O casal Crookes participou de uma série de sessões que deveriam ter tido um profundo impacto sobre William, porque, a partir desse momento, ele decidiu recorrer à investigação do paranormal. Ele se propôs manter uma posição de permanente ceticismo e de se ajustar rigorosamente ao método científico que tão bem conhecia: realizar uma série de experimentos sob condições controladas (para isso, ele projetou e construiu especificamente uma sala), o que permitiria medições objetivas mais além daquela que poderiam fazer os sentidos acreditarem; e sempre fazê-lo na presença de testemunhas de máxima confiabilidade e do campo da ciência. E também foi proposto para enfrentar esse estudo a ausência de ideias preconcebidas, preconceitos ou perspectivas.
Ele examinou vários alegados médiuns e desmascarou fraudes, mas também deu credibilidade a alguns, como o famoso espiritualista Daniel Douglas Hume, que passou com sucesso nos dois experimentos iniciais desenvolvidos por Crookes para testar fenômenos paranormais.
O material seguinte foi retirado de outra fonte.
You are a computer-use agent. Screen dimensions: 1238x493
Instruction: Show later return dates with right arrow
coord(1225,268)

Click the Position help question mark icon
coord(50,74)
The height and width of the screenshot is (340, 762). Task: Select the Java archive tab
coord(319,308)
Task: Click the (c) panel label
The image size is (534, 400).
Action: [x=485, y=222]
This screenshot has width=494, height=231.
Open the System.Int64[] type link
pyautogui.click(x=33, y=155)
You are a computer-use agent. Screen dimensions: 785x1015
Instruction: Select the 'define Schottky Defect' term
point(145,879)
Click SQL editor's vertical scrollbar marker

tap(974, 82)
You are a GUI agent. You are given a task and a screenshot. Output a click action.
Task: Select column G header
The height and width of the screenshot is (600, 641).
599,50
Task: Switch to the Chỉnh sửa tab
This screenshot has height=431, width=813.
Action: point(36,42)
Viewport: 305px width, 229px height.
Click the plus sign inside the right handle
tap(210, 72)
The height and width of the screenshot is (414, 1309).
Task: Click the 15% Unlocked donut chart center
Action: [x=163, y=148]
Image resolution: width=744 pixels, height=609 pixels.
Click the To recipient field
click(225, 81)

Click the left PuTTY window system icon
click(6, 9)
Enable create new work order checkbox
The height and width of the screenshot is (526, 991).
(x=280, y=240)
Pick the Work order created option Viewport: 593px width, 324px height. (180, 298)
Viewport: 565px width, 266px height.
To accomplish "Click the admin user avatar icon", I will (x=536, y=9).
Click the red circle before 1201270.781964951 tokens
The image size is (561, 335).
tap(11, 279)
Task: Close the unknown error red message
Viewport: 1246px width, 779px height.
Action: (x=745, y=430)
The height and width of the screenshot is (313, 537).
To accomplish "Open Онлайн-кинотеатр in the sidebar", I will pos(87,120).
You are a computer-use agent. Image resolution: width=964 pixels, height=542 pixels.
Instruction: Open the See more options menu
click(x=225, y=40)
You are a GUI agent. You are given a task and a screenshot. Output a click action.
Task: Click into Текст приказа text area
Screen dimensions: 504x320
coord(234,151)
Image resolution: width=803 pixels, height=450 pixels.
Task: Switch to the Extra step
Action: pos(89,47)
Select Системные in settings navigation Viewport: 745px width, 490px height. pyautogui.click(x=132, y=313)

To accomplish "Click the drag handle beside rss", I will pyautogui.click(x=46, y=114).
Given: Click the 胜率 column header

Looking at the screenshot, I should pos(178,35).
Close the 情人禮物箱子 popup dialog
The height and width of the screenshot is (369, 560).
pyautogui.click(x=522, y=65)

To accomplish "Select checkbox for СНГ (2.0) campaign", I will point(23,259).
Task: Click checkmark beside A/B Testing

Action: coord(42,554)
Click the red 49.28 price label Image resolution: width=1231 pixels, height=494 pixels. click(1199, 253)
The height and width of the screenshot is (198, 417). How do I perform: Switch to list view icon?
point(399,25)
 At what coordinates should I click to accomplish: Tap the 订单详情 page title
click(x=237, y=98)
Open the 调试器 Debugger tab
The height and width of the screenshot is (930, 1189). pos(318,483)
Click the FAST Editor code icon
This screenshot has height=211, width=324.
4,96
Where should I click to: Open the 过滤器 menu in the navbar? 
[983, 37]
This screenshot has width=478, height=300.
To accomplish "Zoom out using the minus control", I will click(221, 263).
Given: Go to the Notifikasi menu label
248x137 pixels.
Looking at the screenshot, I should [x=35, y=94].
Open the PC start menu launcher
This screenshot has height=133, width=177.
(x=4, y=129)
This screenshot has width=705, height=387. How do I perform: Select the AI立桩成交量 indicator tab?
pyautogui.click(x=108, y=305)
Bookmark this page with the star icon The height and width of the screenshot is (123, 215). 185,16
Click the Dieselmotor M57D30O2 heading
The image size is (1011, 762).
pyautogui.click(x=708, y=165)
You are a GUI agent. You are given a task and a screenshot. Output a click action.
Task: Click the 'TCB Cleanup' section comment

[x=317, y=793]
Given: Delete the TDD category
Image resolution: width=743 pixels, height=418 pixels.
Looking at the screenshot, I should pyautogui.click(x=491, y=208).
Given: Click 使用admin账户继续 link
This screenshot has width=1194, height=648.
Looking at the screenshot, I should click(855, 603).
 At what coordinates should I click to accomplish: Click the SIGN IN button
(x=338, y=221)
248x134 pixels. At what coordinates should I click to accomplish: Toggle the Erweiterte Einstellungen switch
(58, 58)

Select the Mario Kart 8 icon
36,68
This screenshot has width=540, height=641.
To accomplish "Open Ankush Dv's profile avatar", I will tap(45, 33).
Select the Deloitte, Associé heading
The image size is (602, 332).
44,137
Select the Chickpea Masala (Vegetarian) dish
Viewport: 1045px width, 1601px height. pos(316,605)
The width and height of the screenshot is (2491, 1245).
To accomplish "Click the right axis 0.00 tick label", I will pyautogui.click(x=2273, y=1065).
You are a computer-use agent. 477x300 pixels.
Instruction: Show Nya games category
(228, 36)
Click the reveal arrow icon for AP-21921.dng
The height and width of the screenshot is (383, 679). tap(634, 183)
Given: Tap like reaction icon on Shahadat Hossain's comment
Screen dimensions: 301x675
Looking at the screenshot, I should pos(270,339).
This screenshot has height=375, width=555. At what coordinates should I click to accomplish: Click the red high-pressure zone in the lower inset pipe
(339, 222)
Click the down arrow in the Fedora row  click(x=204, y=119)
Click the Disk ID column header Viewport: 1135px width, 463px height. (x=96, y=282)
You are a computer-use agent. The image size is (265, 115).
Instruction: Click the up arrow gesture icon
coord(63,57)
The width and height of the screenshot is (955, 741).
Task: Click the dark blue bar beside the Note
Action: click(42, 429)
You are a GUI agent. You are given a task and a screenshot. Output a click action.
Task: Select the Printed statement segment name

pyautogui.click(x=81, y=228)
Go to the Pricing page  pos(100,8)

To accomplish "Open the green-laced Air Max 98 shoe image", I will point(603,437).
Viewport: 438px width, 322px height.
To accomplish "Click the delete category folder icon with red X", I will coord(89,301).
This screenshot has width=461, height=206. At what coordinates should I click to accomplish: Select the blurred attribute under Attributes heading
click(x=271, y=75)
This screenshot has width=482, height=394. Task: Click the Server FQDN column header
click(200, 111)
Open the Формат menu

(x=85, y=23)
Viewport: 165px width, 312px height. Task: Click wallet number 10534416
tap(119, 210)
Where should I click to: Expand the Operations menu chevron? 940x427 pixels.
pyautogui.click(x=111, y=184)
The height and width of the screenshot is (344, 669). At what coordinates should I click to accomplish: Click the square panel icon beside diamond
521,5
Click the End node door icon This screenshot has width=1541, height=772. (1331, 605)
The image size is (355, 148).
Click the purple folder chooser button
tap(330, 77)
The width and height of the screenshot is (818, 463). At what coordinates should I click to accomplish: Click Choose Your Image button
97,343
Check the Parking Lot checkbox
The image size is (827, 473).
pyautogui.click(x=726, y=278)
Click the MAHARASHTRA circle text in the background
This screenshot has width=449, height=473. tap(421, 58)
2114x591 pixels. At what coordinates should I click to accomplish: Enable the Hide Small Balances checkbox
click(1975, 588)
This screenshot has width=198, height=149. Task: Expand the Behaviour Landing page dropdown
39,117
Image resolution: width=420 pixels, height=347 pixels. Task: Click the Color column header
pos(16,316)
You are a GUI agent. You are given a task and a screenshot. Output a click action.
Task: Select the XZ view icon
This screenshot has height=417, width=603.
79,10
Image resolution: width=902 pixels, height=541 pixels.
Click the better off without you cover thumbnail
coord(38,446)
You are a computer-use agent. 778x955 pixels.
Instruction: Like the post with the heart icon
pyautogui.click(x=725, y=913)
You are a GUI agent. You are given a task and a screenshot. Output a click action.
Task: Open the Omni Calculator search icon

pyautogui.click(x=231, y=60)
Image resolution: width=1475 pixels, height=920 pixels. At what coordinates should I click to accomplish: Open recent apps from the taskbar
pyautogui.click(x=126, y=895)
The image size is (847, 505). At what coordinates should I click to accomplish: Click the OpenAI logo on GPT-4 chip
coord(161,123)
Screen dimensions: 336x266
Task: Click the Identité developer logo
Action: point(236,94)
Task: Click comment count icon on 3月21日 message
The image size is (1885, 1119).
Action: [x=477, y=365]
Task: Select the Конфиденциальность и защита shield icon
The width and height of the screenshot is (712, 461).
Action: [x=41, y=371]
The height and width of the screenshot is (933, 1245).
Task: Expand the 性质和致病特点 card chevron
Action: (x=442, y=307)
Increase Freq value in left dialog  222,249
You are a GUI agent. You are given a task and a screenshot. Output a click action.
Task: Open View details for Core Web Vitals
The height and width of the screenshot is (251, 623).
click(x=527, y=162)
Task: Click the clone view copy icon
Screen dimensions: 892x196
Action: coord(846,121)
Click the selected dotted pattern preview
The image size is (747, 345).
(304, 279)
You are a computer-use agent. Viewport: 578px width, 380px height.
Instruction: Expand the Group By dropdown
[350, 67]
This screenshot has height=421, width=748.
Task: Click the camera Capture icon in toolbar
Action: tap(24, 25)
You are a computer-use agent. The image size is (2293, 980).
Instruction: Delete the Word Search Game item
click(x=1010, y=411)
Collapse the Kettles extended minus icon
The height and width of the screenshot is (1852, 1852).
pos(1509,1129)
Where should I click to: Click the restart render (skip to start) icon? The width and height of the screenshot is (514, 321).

Especificamente, a capacidade de manipular objetos à distância e modificar o peso de um objeto. O primeiro deles exigia que o médium soasse um acordeão trancado em uma gaveta disposta debaixo de uma mesa, descansando as mãos nas extremidades dela. O segundo, alterar o peso de uma placa de madeira disposta em uma escala, apoiando levemente as pontas dos dedos na borda da placa.
Hume foi capaz de superar ambos os testes em face dos olhos atordoados de Crookes e das três testemunhas que o acompanhavam. Esses resultados levaram Crookes a concluir que o sujeito dominava algum tipo de “força psíquica” que não se encaixava nas leis naturais conhecidas, então ele recebeu numerosas críticas e ataques.
Retorno à ciência pela porta da frente
Ainda mais escandaloso foi o apoio e patrocínio que Crookes forneceu em 1874 a Florence Cook, uma quinceanera através da qual, supostamente, se materializava um fantasma chamado Katie King. Crookes afirmava tê-lo visto e chegou a tirar numerosas fotografias em uma vã tentativa de documentar sua existência. Esse caso prejudicou ainda mais sua figura, mesclando também com rumores sobre seu relacionamento íntimo com a adolescente. Superado pelos acontecimentos, Crookes abandonou a investigação do paranormal de 1875. Ele retornou ao caminho da ciência e inventou nesse mesmo ano um radiômetro, um tipo de moedor de luz cujos braços se movem na presença de radiação eletromagnética.
E a partir de 1878, ele voltou seu interesse para os recém-descobertos raios catódicos, a fim de determinar sua natureza. Para fazer isso, ele inventou o tubo de Crookes, com o qual ele concluiu que os raios catódicos eram, na verdade, um jato de partículas e também carregadas negativamente, como constatou ao desviar o jato com um ímã. Pouco tempo depois, esses estudos levaram à descoberta do elétron (feito por Thomson com um tubo de Crookes) e dos raios-X.
Essas novas conquistas restauraram completamente seu prestígio até que sua incursão no paranormal fosse lembrada como um episódio infeliz. Não obstante, sir William Crookes manteve seu vínculo com o espiritismo para o resto de sua vida. Após a morte de sua esposa, em 1916, ele tentou se comunicar com ela em sessões com médiuns. Ele também foi membro do The Ghost Club, uma sociedade de pesquisa paranormal que Charles Dickens e Arthur Conan Doyle também faziam parte, e ele que ele presidiu entre 1907 e 1912, pouco antes de ser nomeado presidente da Royal Society em 1913.